To determine whether Elevator Sort is enabled:
hpcli ctrl slot=X show

To change the Elevator Sort setting:
hpcli ctrl slot=X modify elevatorsort=<enable|disable>

Example:
$ hpcli ctrl slot=3 show
Elevator Sort: Enabled
$ hpcli ctrl slot=3 modify elevatorsort=disable
$ hpcli ctrl slot=3 show
Elevator Sort: Disabled

Cache Ratio

The RAID "Cache Ratio" setting on HP/LSI RAID controllers adjusts the amount of the cache to use for read operations vs write operations.

In our environment, our servers generally have enormous amounts of spare RAM available which the Linux kernel automatically uses as a read cache, so the RAID cache should generally be dedicated to write operations.

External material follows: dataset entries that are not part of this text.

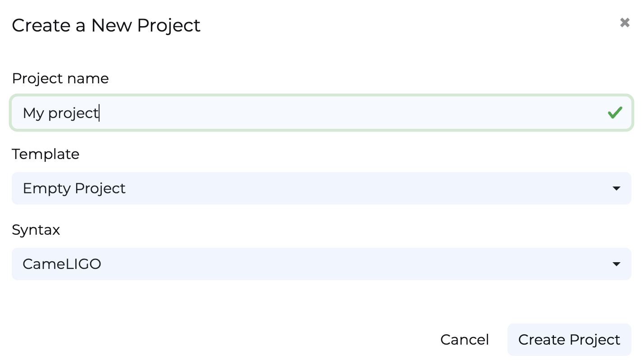Place cursor at end of project name text

[99, 113]
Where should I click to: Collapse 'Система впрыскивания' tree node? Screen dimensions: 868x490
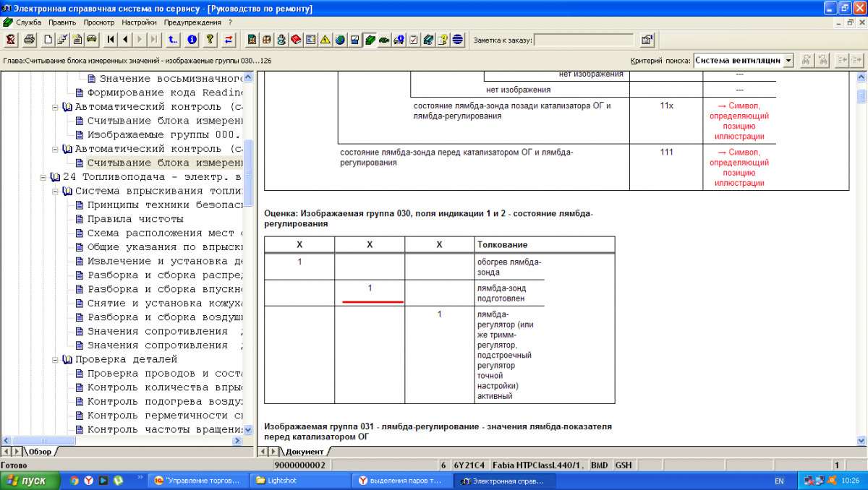tap(56, 191)
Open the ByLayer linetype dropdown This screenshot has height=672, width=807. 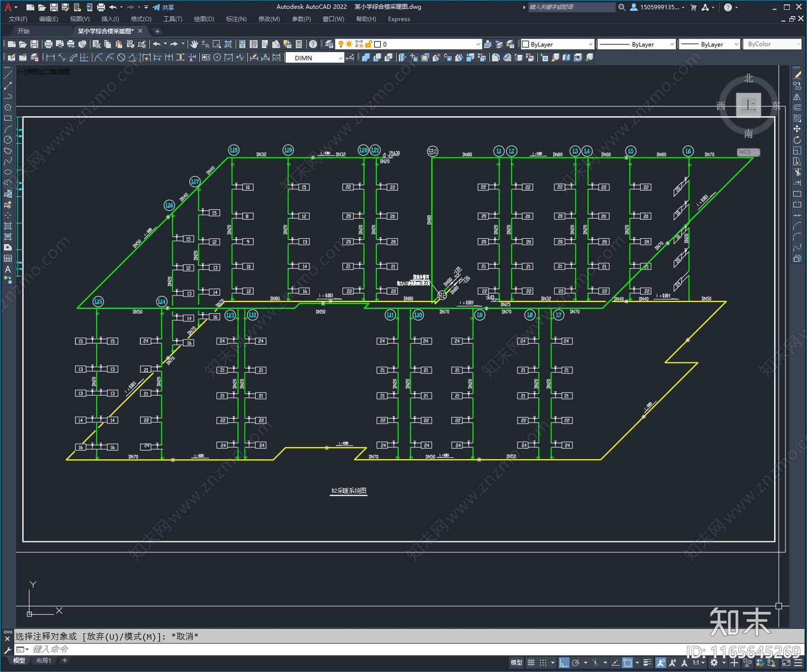[637, 44]
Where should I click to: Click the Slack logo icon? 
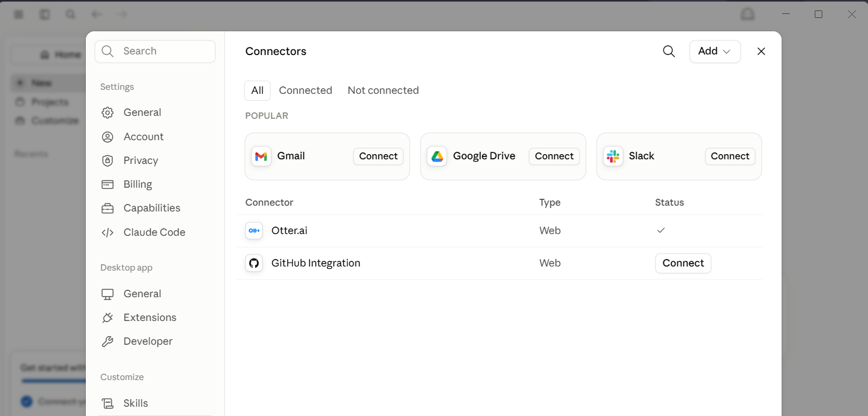tap(613, 156)
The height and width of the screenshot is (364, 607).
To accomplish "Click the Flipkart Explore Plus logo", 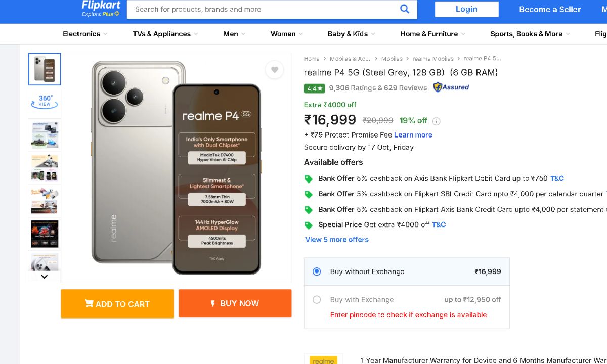I will tap(101, 8).
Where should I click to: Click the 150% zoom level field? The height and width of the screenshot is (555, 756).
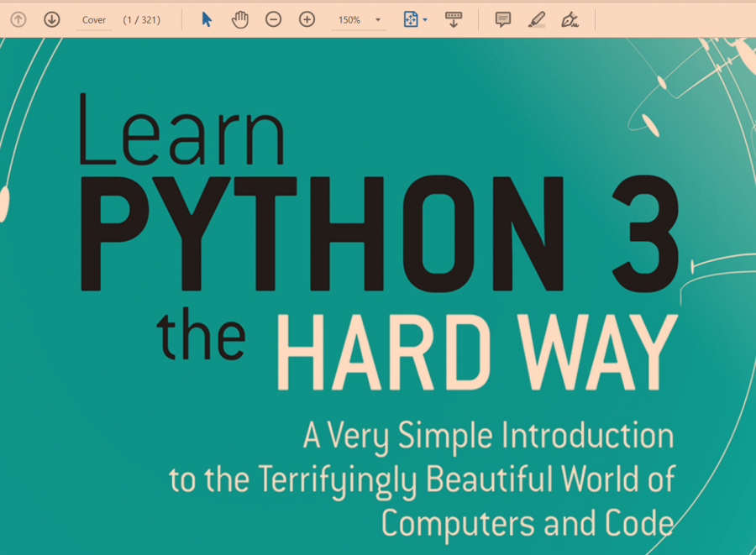(350, 20)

However, read performance on these RAID controllers drops drastically if read caching is disabled entirely, and the minimum increment for this setting is 5%, so 5%/95% should be used.

To determine the current Cache Ratio:
hpcli ctrl slot=X show

To change the Cache Ratio:
hpcli ctrl slot=X modify cacheratio=<read %>/<write %>

Example:
$ hpcli ctrl slot=3 show
Cache Ratio: 10% Read / 90% Write
$ hpcli ctrl slot=3 modify cacheratio=5/95
$ hpcli ctrl slot=3 show
Cache Ratio: 5% Read / 95% Write

Linux I/O Request Size

/sys/block/sdX/queue/max_sectors_kb determines the max size of each I/O request that will be sent from the Linux kernel to the controller. By default in RHEL7, this value is 1536. However, for some reason values >= 1536 make rewrites on Thin LVs perform at about 1/3 the speed of writes, while values <= 1535 make rewrites on Thin LVs perform similarly to writes.

To determine the current setting:
cat /sys/block/sdX/queue/max_sectors_kb

To temporarily adjust the setting:
echo 1024 > /sys/block/sdX/queue/max_sectors_kb

To permanently adjust the setting, add the above line to /etc/rc.d/rc.local or add a udev rule as described at https://access.redhat.com/solutions/43861 . Note that this value seems to be reset during any LVM operations, so it must be manually reconfigured after every LVM change.


Partition Alignment

When using LVM, a non-LVM partition is typically needed to support boot images, so the first LVM PV must be put in a partition alongside the non-LVM partion that is required for boot. However, if there is more than one RAID on the system then only one RAID needs this boot partition, and other RAIDs can typically have the LVM PV created directly on the disk without a partition, which eliminates the additional abstraction layer and the slight overhead associated with it.

If partitions are used, each partition should start on a multiple of the Stripe Width plus any required initial alignment offset (as printed by `cat /sys/block/sdX/alignment_offset`).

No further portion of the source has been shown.